** start Information shown **

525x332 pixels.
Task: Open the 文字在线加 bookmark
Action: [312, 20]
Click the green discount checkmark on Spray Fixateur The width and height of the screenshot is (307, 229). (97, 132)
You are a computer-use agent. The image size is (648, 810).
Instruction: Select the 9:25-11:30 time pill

** end Information shown **
** start Information shown **

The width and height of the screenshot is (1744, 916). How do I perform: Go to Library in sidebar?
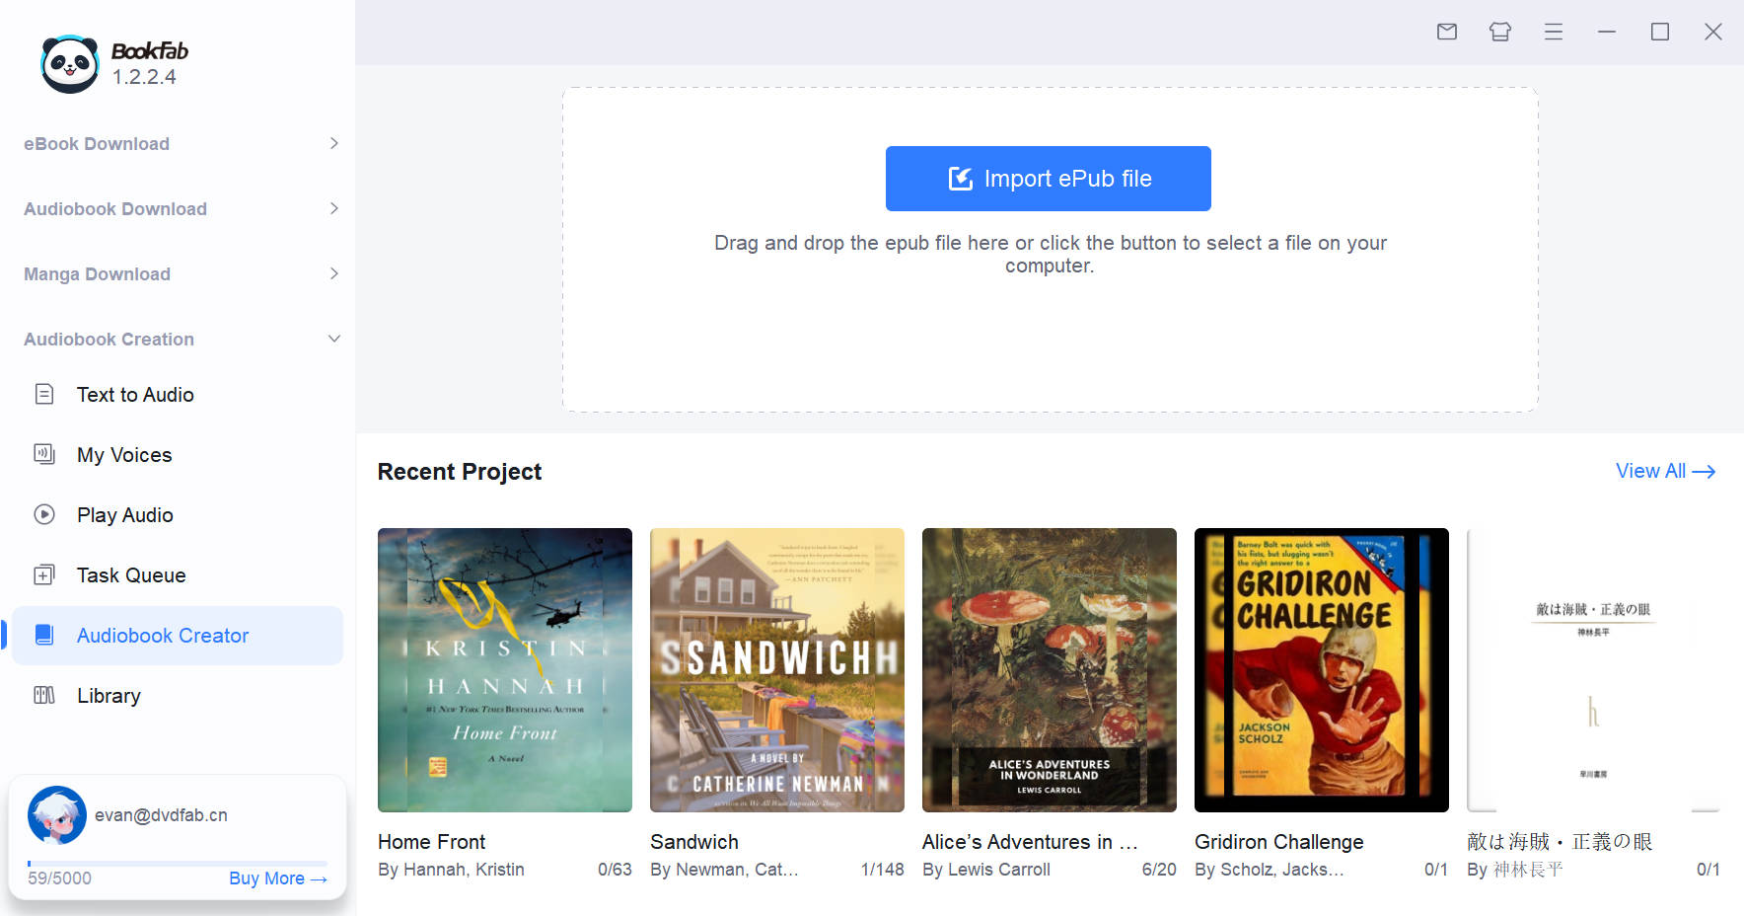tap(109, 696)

** end Information shown **

Task prompt: Copy verbatim the records running from the line that contains "Click the green" through the line that contains "Instruction: Select the 9:25-11:30 time pill", including both of those lines.

Written answer:
Click the green discount checkmark on Spray Fixateur The width and height of the screenshot is (307, 229). (97, 132)
You are a computer-use agent. The image size is (648, 810).
Instruction: Select the 9:25-11:30 time pill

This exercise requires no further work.